O Eddie Vedder a solo é um misto de cantor folk em actuação caseira, estrela rock em modo contador de histórias, de intimidades, e fã que continua a entusiasmar-se com os seus heróis – além de Neil Young, ouvimos, por exemplo, a inevitável “You've got to hide your love away”, dos Beatles ou de John Lennon a inesperada “Imagine”, apresentada como “a canção mais poderosa alguma vez composta.
O público venera-o e ele, sem responder à veneração (está demasiado descontraído e pouco preocupado com adulação), sente-se em casa perante aquelas dezenas de milhares. Chama Cat Power para interpretarem juntos, como acontecera em disco, “Tonight you belong to me”, confidencia que os melhores guitarristas são sempre canhotos (elenca: Jimi Hendrix, Kurt Cobain, Mike McCready) e ilustra-o chamando Legendary Tigerman para o apoiar na “Masters of war” de Bob Dylan.
É um concerto e não é bem um concerto. É uma celebração conjunta, emotiva de parte a parte, cheia de boas intenções: o discurso anti-guerra e, para ilustrar o sentido que pretende dar-lhe, a interpretação de “Imagine”, canção que hoje, de tão gasta e tão utilizada a propósito e despropósito se esvaziou de sentido. Não é uma actuação musicalmente deslumbrante – a excepção talvez seja a folk solar, enérgica, de “Big hard sun”, tocada com palco repleto (Cat Power e sua banda, mais Paulo Segadães) e apoiada por base pré-gravada, disparada do gravador de fita em palco. De resto, não se esperava que o fosse. Interessava ver Vedder a ser Vedder em palco e a tocar as canções inevitáveis e as surpresas que apimentam o alinhamento.
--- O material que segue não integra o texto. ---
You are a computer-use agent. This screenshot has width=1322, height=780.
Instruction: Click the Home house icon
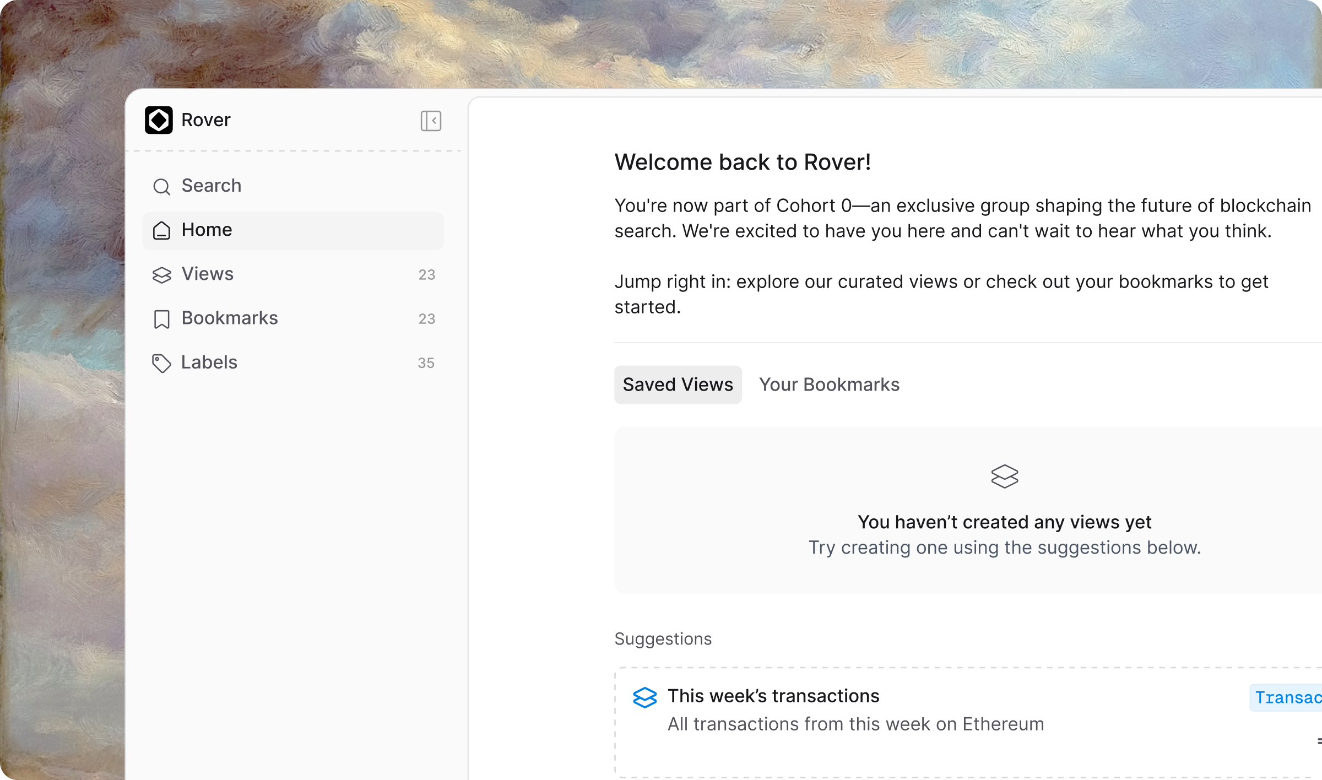(161, 230)
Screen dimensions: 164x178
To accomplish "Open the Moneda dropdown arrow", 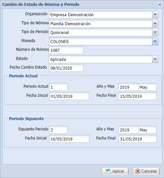I will [155, 41].
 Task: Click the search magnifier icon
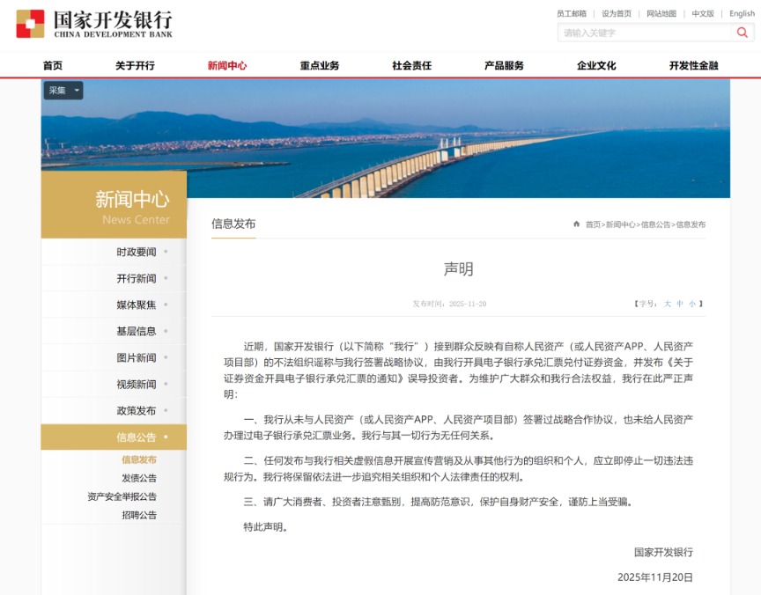tap(743, 32)
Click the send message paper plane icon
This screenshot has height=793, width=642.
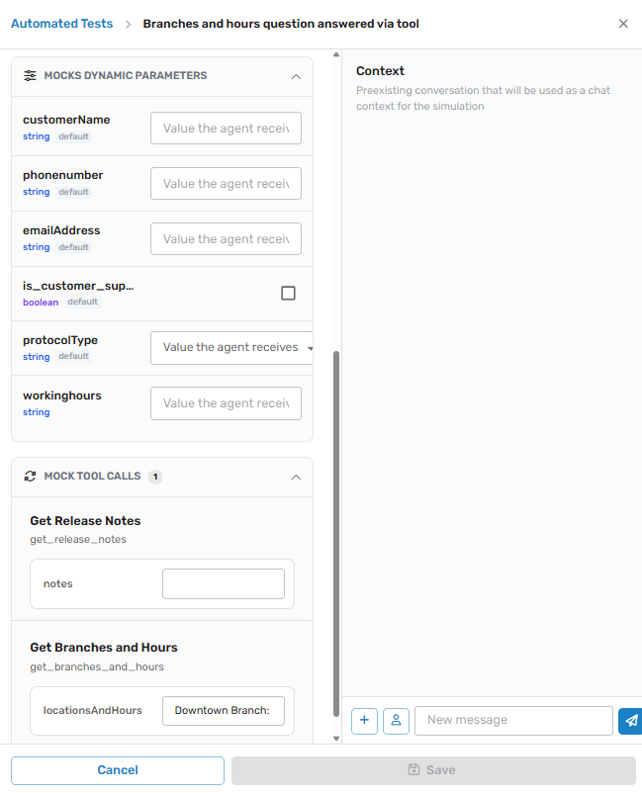[x=630, y=721]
Woodkid agradeceu emocionado
Passava das quatro da manhã quando terminou e, enquanto grande parte da multidão acelerava em passo rápido para o regresso a casa, ouviam-se finalmente os Sleigh Bells e aquela música violenta mas contagiante feita de riffs metal, batida hip hop distorcida e canto de cheerleader enfurecida. Caminhando para as tendas ou para os automóveis, o público levava na memória, além de Vedder, o concerto de Woodkid.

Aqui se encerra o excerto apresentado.